There are rooms where Tagore's robes as on display in a glass cabinet..the Tagore family dinnerware in another.  There is a maternity room, on one side, where a new mother  and her newborn probably spent their time in confinement.  At various places in the verandah and inside the rooms are placed little placards with extracts from his Reminiscences.  It gives a feeling of Tagore personally  sharing an anecdote or a sentiment with you.

 There is a gallery which houses several paintings in a controlled environment.   There are the oils..portraits mostly, framed in huge gilded frames.  There are paintings made by family members.  On display in a glass cabinet are a   painting palette - aesthetically shaped like a  flower, brushes and paints used by the artists in the family.  The little   tins of watercolors - an Indian Red and a  Vandyke Brown, bear the name of the company  Winsor Newton Ltd, Rathbone Place, London

 There is a particularly beautiful watercolour by Sushil Sen, depicting the immersion of Devi after the Pujo.  The idol is  mounted on 2 boats and is being taken into the water.  Among the details painted in the frame are the dhakis , the crowds, an   idol seller,  a vendor selling the kitchen equipment.. cutting  blades, ladles.. There is a delicate transparency in this water colour.

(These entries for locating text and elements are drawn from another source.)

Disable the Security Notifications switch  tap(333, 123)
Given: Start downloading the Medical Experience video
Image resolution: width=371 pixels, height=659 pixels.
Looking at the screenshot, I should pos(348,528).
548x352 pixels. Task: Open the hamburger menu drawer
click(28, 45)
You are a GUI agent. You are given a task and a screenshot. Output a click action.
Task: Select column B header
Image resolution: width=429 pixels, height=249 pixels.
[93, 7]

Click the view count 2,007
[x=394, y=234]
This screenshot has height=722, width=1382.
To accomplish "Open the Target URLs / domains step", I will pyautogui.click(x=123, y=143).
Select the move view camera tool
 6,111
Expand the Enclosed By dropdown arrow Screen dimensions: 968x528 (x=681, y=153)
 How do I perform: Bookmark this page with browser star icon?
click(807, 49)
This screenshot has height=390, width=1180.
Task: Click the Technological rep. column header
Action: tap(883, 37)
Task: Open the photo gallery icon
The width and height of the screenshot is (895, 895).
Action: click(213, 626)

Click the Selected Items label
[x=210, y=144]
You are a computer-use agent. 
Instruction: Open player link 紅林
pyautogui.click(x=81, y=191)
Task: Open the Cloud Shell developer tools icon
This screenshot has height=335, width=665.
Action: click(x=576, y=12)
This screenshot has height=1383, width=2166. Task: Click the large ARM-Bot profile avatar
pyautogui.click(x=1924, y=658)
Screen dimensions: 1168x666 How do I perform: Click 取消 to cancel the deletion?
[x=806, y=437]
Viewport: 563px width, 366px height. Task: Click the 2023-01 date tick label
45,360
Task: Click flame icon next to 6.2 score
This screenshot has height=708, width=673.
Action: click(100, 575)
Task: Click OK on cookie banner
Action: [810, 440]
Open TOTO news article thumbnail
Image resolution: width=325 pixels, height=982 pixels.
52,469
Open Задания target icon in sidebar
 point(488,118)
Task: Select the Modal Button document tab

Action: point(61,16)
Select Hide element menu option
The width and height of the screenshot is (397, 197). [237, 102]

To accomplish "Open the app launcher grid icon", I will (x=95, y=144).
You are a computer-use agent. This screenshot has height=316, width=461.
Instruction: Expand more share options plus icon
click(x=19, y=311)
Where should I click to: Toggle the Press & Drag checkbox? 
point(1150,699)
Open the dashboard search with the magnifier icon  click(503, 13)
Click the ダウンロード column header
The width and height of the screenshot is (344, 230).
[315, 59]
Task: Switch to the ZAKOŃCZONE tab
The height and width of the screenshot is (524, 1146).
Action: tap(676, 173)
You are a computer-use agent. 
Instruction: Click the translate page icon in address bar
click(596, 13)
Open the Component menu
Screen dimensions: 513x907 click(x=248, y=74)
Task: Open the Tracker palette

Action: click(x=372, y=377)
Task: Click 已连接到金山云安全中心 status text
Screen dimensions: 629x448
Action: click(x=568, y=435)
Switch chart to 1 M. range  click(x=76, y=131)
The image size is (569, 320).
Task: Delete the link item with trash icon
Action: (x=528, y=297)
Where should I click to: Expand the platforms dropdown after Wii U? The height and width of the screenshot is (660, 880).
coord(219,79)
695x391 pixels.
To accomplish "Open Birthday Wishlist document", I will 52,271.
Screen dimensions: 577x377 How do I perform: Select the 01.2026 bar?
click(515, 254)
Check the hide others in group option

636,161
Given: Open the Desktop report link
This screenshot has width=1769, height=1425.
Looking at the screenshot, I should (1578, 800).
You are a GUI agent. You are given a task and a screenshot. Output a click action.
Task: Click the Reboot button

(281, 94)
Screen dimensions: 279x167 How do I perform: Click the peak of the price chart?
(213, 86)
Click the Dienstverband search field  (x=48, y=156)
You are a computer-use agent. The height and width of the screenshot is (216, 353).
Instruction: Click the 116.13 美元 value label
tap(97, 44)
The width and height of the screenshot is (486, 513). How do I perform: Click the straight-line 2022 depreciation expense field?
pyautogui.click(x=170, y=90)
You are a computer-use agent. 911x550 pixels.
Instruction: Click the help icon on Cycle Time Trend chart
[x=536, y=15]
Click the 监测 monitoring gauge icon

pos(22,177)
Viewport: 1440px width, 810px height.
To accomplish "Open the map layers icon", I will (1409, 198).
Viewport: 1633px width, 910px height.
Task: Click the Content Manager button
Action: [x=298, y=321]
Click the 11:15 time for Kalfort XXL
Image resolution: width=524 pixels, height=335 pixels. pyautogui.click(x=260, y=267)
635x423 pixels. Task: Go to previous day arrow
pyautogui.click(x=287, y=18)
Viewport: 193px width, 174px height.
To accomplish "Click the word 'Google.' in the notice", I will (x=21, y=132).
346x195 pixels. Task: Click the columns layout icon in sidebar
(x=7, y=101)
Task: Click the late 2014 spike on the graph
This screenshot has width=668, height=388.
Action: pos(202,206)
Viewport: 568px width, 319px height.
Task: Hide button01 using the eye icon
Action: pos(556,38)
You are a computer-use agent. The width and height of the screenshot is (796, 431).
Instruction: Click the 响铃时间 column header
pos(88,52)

Rabindranath Tagore, it is said, took up painting late in his lifetime, and yet produced an impressive body of work.   Of his art and  about his paintings, he writes,  "People often ask me about the meaning of my pictures. I remain silent even as my pictures are. They have nothing ulterior behind their own appearance.for the thoughts to explore and words to describe and if that appeanrance caries its ultimate worth there they remain otherwise they are rejected and forgotten even though they may have some scientific truth or ethical justification."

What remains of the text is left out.